Découverte d’une nouvelle pathologie

Treize chercheurs tunisiens travaillant au CHU Farhat Hached de Sousse et à l’Hôpital régional de Nabeul ont participé, avec quatre autres de Singapour, Los Angeles et Paris, à la découverte d’une nouvelle pathologie, qu’ils ont baptisée sous le nom de carcinomes multiples familiaux palmo-plantaires auto-involutifs ou MSPC (Multiple Self-healing Palmoplantar Carcinoma), une maladie génétique à caractère familial qui se distingue par l’apparition de tumeurs palmo-plantaires dès la petite enfance, évoluant sur plusieurs années avant de disparaître spontanément. C’est une affection qui peut se transformer en cancer, lui conférant toute sa gravité.

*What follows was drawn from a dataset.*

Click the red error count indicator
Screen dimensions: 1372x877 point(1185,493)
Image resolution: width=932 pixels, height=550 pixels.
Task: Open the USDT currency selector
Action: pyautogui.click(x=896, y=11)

Constituant une première mondiale et publiés dans la revue en ligne Journal of Investigative Dermatology en janvier 2015, puis dans le prestigieux Cell Press le 22 septembre 2016, les travaux de Lobna Boussofara, Mohamed Denguezli, Rafiaa Nouira, Wahiba Kraiem, Badreddine Sriha, Ons Mamaï, Sana Bouraoui, Dorra H’mida, Amira Mili, Ilhem Ben Charfeddine, Moez Gribaa, Abdelbasset Amara et Ali Saad, pour ne citer que nos compatriotes, ont mis l’accent sur le lien existant entre le gène NLRP1 (NACHT, Leucine Rich Repeat And Pyrin Domain Containing 1) et certaines maladies génétiques inflammatoires à expression cutanée ou genodermatoses, celles-ci prédisposant aux cancers cutanés, ce qui ouvre une nouvelle voie pour leur prévention.